On one occasion Stanley had told Phoebe of his latest brainstorm: If he submitted phony invoices to the company they worked for, she could get them approved and paid. It didn’t take them long to conclude there was little risk of getting caught, especially if they discreetly saved their illicit gains in a local bank and later used them to start new lives elsewhere.

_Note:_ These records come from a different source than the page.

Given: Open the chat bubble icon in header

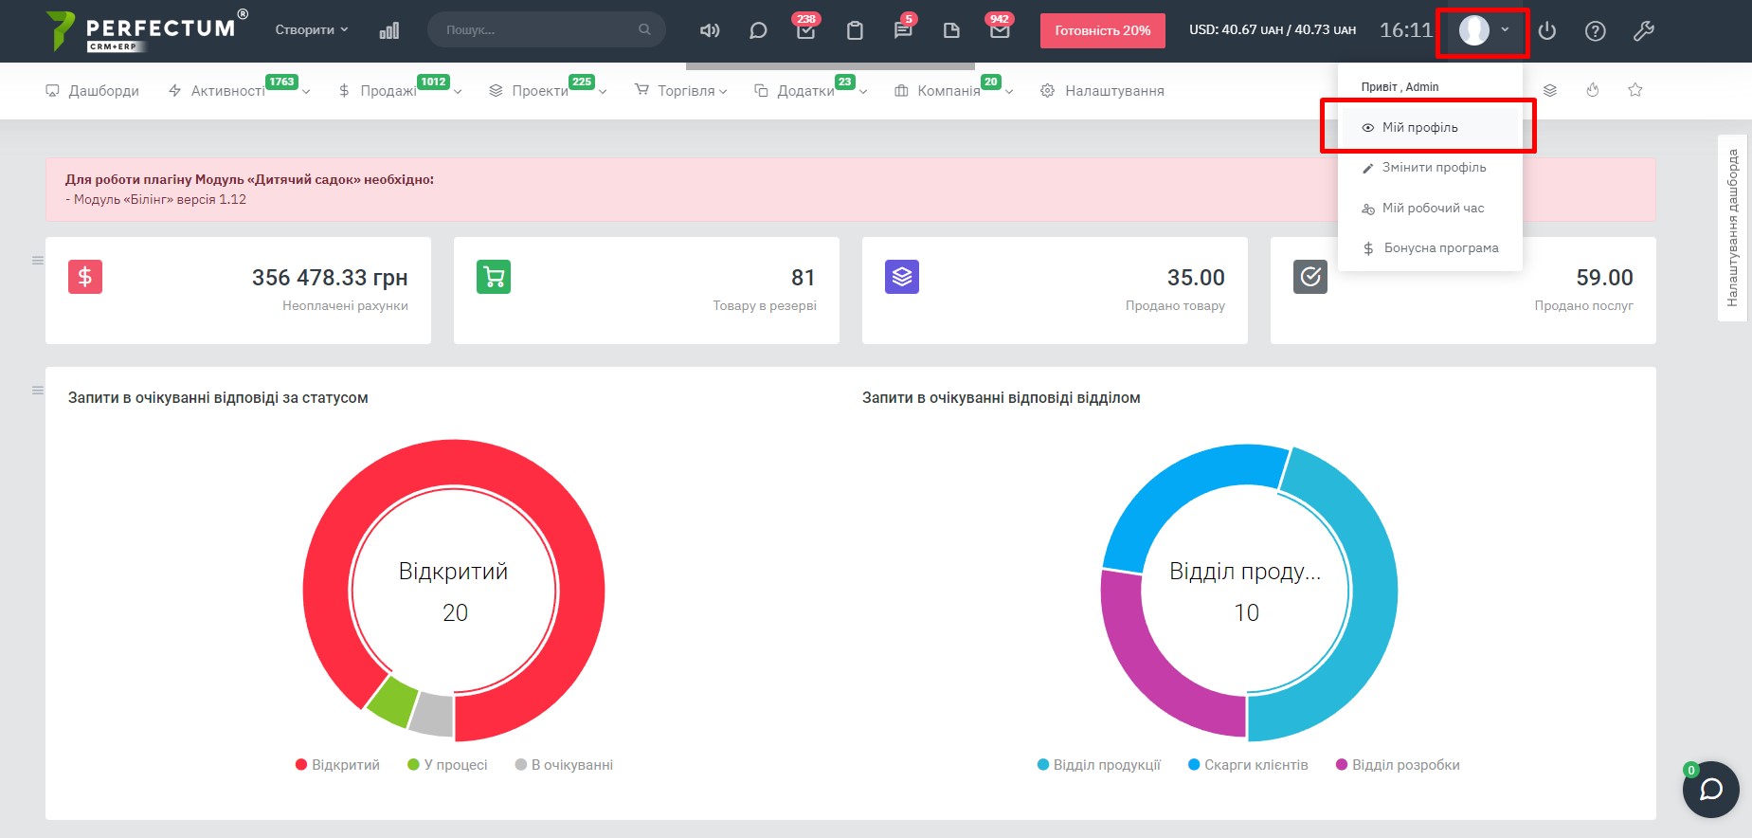Looking at the screenshot, I should (x=758, y=30).
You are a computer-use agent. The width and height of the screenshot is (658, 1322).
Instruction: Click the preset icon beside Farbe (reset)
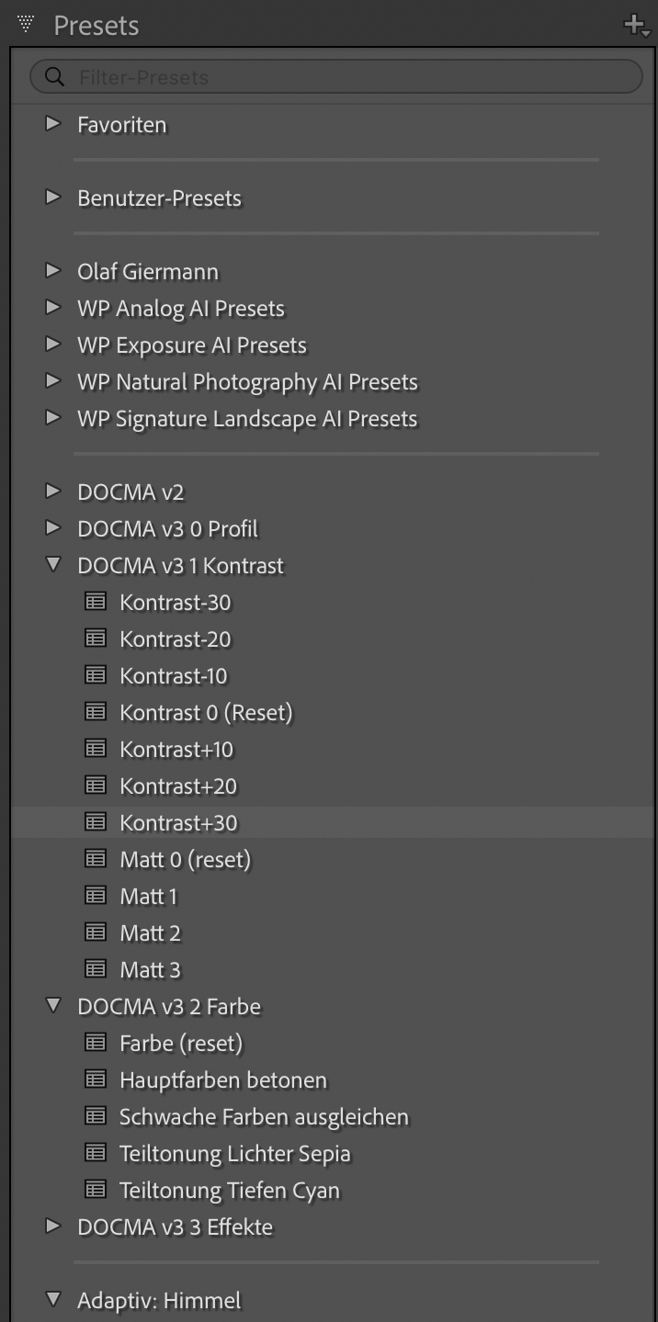pyautogui.click(x=96, y=1042)
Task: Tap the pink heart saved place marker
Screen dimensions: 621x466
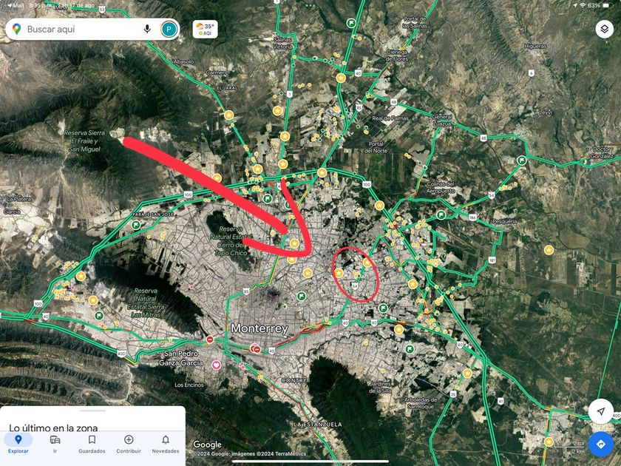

Implementing the scheme was simple. On his home computer Stanley printed an invoice under the name of SJR Enterprises. Following Phoebe’s instructions, he billed their employer $4,900 for “services performed under contract 15-822,” a description similar to that found on many other invoices. Phoebe had chosen that amount because the company rarely scrutinized invoices for amounts less than $5,000. She then created a “new vendor” file and phony documents to go with it. Once SJR Enterprises was recorded in the computer as a vendor, Phoebe simply put the SJR invoice into a stack of much larger invoices for approval and payment. Right from the start, their plan worked flawlessly.

Ways to Cheat an Employer
In billing schemes a company pays invoices an employee fraudulently submits to obtain payments he or she is not entitled to receive. There are four major types of such ploys, which are by far the most expensive asset misappropriations.

Shell company schemes use a fake entity established by a dishonest employee to bill a company for goods or services it does not receive. The employee converts the payment to his or her own benefit.

Pass-through schemes use a shell company established by an employee to purchase goods or services for the employer, which are then marked up and sold to the employer through the shell. The employee converts the mark-up to his or her own benefit.

Pay-and-return schemes involve an employee purposely causing an overpayment to a legitimate vendor. When the vendor returns the overpayment to the company, the employee embezzles the refund.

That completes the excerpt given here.